Flash forward to a day after that phone call: I was angry. I felt used, discarded like a piece of trash tossed to the roadside out of a moving vehicle. “How dare they?!” For them to simply tell me my services were no longer required after essentially putting “real life” on hold, and investing 9 years into helping them to continue living out their dream. No severance package, no two weeks notice, just simply: “welp…See ya later”. It’s taken a lot of time and self-reflection to realize their decision to remove me from the equation wasn’t out of malice (bad reference, I know), but as a necessity for both parties to be able to continue a healthy existence.

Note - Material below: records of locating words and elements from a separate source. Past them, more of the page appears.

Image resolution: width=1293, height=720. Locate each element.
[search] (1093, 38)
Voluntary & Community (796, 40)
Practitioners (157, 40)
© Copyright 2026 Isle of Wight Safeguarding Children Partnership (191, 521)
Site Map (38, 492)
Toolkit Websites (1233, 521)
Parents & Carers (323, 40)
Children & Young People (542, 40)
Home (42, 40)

Up until recently, I hadn’t listened to a Misery Signals song since that phone call. The countless framed tour posters, magazine articles, vinyls had been collecting dust in a dark corner of my basement for years, rather than being out on display. It pained me to look at them, because I collectively associated them with the result of that conversation, and not the incredible memories and friendships that each of them represented.
In an attempt to heal, I’m letting go of the resentment. I’m taking ownership of the role I played, and the end result. I’m dusting off those posters, and hanging them on the wall, as I feel like I can finally show how proud I am of what I accomplished in that time.

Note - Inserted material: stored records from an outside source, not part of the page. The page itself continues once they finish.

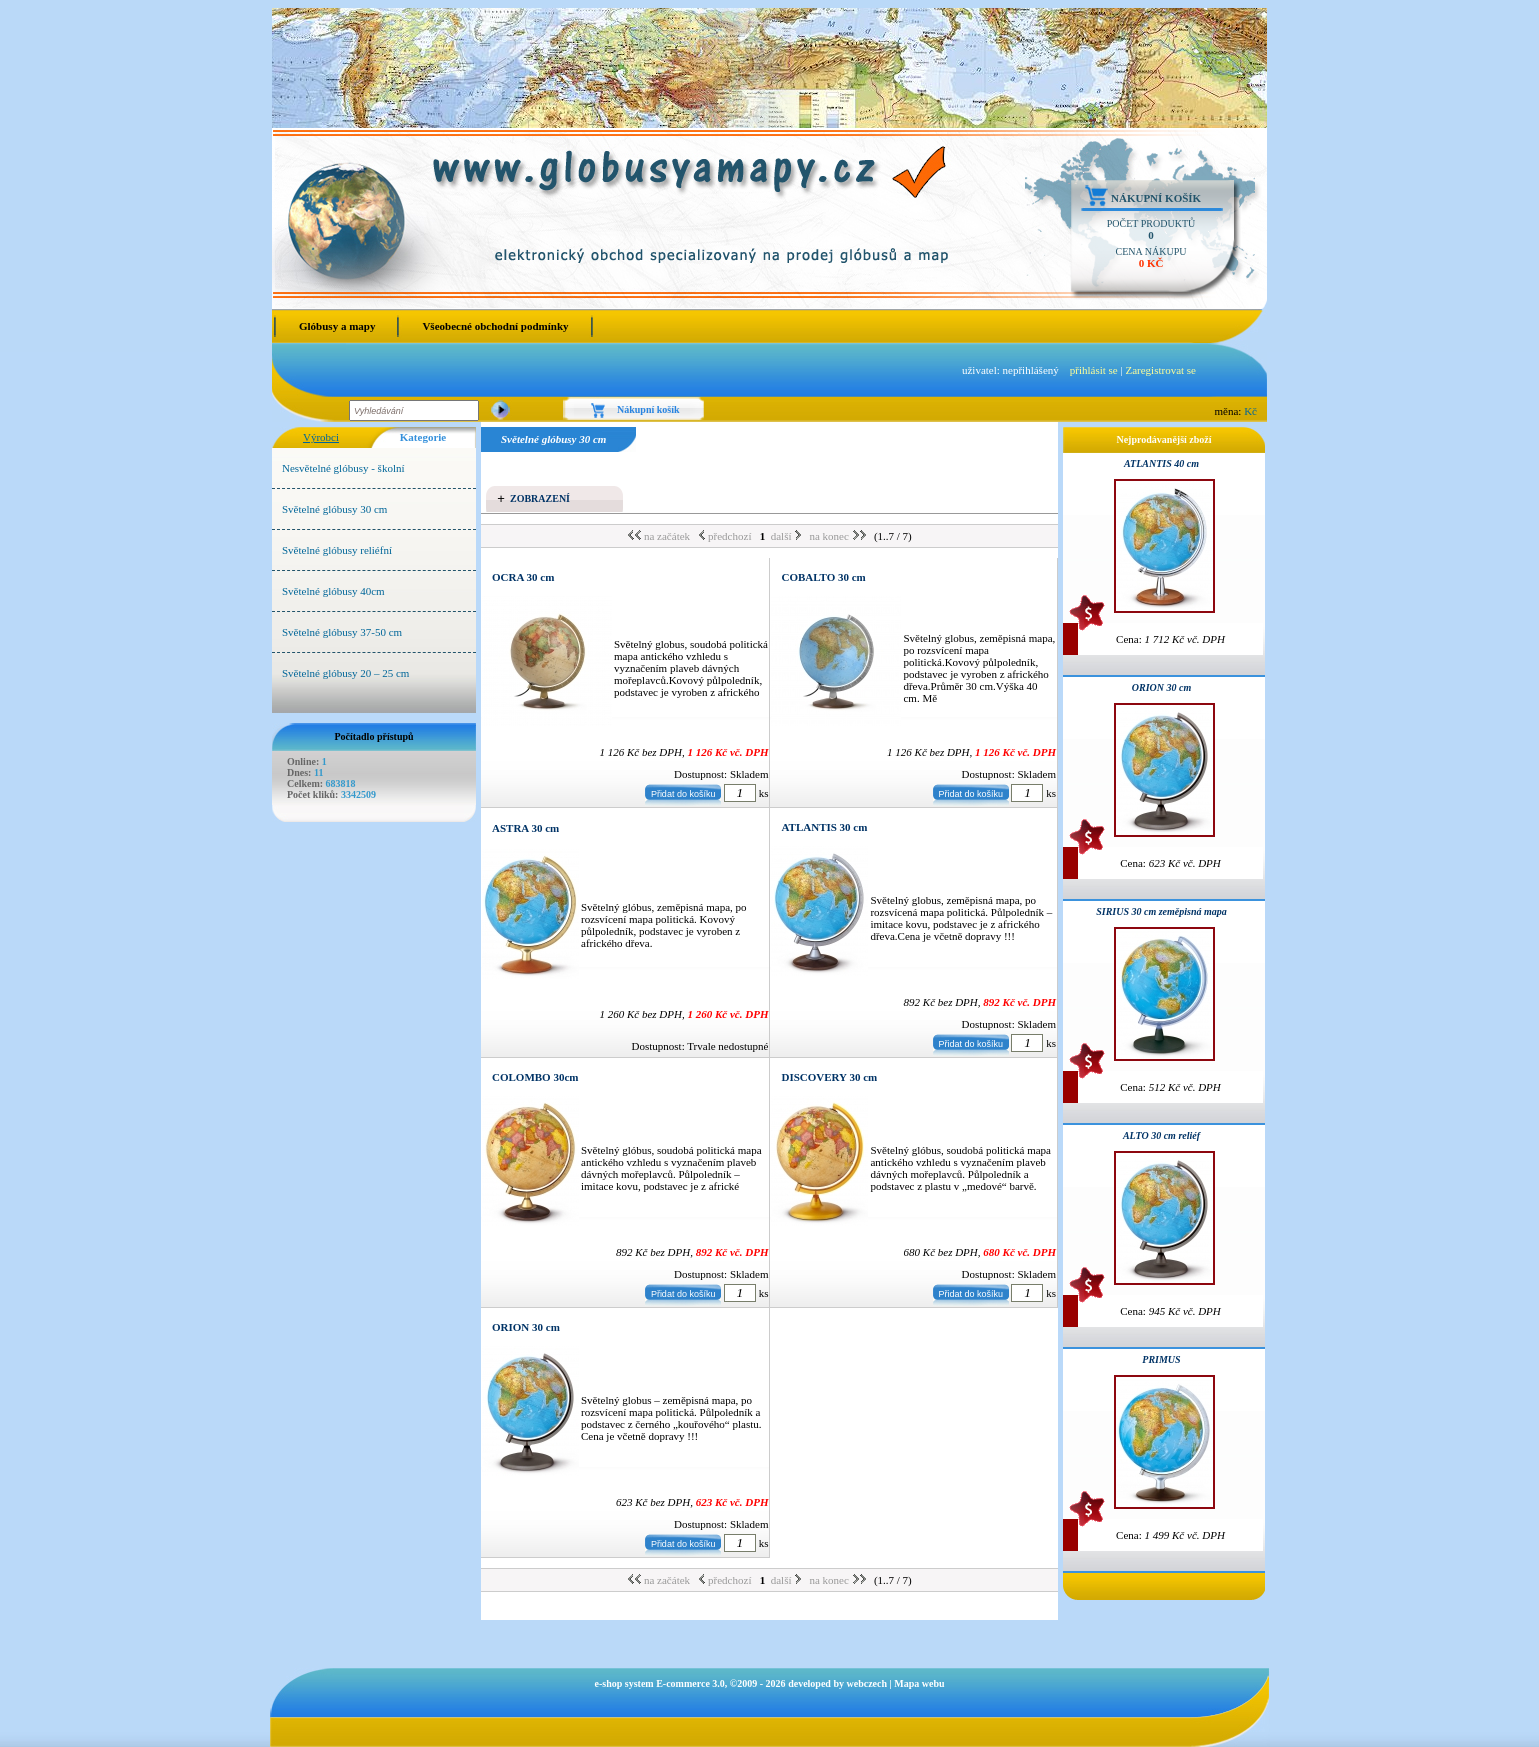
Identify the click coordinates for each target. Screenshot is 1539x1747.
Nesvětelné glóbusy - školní (343, 468)
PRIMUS (1161, 1359)
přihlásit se (1094, 370)
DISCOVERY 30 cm (829, 1077)
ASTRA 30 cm (525, 828)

To Ryan, Branden, Kyle, Stu & Greg: I haven’t had the opportunity to tell you I’m sorry. I’m not proud of what I let myself become, and ask that you forgive me for not having the strength to get the help I needed back then. Part of me wishes things could have been different, but most of me also thanks you for doing the right thing. I wish you nothing but the best of luck with Jesse and the new album. I’ll be one of the first to pre-order it.
To everyone else: I hope that by reading this, I haven’t let any of you down. If any of you are struggling with depression or anxiety, please make getting help a priority. Don’t let it go untreated. If you feel alone or like you have no one to talk to, please message me. I’d be happy to help in any way I can.
Writing this all out has actually been very therapeutic. To the point where I now feel the need to rephrase the very first sentence I wrote:
“This year marks the 10th anniversary of what, by definition, is one of the greatest accomplishments of my life.”